Earlier this month I read an article about Wilberforce University alumni pledging $2 million to support their alma mater and it made me feel really good. I am a strong proponent of alumni giving and just recently I co-authored an article which questioned whether HBCU alumni should give back even when not asked. This topic has been debated for years as many HBCU alumni feel that it’s the institution’s responsibility to ask first. Ironically, this line of thinking is consistent with research that has long shown that the number one reason that people don’t support various charities is that they are not asked.

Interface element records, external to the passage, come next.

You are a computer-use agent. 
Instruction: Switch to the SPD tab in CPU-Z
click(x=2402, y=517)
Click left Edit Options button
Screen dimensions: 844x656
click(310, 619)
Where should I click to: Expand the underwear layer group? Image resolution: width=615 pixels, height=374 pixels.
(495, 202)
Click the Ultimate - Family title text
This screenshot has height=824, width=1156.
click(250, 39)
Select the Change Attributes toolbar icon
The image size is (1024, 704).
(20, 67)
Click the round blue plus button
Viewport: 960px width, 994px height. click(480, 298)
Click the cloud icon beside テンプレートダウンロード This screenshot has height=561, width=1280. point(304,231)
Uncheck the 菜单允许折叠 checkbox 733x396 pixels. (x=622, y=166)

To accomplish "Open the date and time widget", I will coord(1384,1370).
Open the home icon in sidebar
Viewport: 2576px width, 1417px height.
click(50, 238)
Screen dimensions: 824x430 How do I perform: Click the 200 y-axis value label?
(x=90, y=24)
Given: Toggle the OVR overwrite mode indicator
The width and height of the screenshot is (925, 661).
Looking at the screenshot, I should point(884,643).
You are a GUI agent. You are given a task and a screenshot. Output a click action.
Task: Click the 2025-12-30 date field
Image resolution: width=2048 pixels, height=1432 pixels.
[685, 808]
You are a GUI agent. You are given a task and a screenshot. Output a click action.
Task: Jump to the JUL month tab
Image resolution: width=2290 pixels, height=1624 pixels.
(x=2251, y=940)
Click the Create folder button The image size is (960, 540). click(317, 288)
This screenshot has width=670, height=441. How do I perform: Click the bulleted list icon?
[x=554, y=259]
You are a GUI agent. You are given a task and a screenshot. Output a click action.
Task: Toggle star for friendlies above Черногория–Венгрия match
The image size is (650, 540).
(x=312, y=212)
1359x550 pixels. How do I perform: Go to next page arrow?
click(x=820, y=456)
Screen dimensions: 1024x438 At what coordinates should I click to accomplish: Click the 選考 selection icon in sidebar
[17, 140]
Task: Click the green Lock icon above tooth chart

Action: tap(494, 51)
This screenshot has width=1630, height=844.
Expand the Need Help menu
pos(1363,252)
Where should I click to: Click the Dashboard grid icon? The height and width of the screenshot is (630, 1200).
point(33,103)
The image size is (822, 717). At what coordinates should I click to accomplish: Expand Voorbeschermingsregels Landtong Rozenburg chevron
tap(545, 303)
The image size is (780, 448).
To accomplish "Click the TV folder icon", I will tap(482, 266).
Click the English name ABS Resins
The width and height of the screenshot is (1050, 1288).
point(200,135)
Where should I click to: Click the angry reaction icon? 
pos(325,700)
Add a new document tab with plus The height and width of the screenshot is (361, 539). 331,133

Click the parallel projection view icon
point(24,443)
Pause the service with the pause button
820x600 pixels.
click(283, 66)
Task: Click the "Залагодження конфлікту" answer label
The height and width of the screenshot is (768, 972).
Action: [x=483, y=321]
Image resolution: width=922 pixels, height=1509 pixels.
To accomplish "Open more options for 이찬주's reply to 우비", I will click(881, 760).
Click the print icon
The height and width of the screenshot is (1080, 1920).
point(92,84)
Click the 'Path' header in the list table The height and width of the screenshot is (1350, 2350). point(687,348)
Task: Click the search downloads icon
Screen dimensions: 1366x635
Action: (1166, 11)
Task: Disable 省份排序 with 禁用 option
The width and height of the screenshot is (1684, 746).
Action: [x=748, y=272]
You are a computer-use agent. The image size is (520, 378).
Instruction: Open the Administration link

Wilberforce Alumni Association president Talbert Grooms states,
As alumni, we have the responsibility to commit our time and effort to developing and maintaining scholarship programs, assisting in recruiting efforts and supporting the mission of the University as well as the students. Each and every one of us has Wilberforce University to thank for the opportunities we have been given, and the success we have realized following our graduation.
The sentiment of Mr. Grooms’ statement is so true and is often shared and repeated by HBCU alumni throughout the country. I do have one question, however: Why as HBCU alumni do we wait until the doors are about to close before stepping-up and giving back? Why must there always be an emergency for us to answer the call? Why aren’t we initiating the call?
While I commend the effort by the Wilberforce alumni to make such a pledge, the decision was prompted by the institution’s possible loss of accreditation due to financial deficits and low enrollment. Unfortunately, this is not an isolated incident as we have witnessed other schools such Elizabeth City State University, Morris Brown College, St. Augustine’s University, Shaw University, and others make headlines recently for experiencing many of the same challenges. In each of these instances, much of the blame has been placed at the feet of the federal government for not doing more, but how long can we continue to blame others when we are not willing to do for ourselves?
Something to think about: When you were a student at an HBCU, 90 percent of the student body was on some sort of financial aid and regrettably, that figure is the same if not higher today. Someone paid it forward for you and whereas HBCU alumni should be willing to return the favor, they do not. HBCU alumni giving ranges from 7-12 percent on average yet our buying power is expected to eclipse $1.1 trillion in 2015. Are we really going to go shopping with all that money? How much more stuff do we need?
As African Americans, our history suggest that we have been philanthropic since arriving in this country in the 1600’s and there’s significant research showing that we give 25 percent more of our disposable income to charity than do Whites. However, when it comes to education, the one area that has helped to level the professional playing field for so many of us, our actions or lack there of indicate that it’s someone else’s responsibility. As HBCU graduates, we are the immediate beneficiaries and should be the most loyal and consistent stakeholders.
The predictions suggest that we may have fewer than 100 HBCUs in the next ten-years and the 2013 closing of St. Paul’s College should be a wake up call that your alma mater might be next. How proud of your school are you? Proud enough to keep it open? One thing for sure is that Wilberforce alumni are just that proud.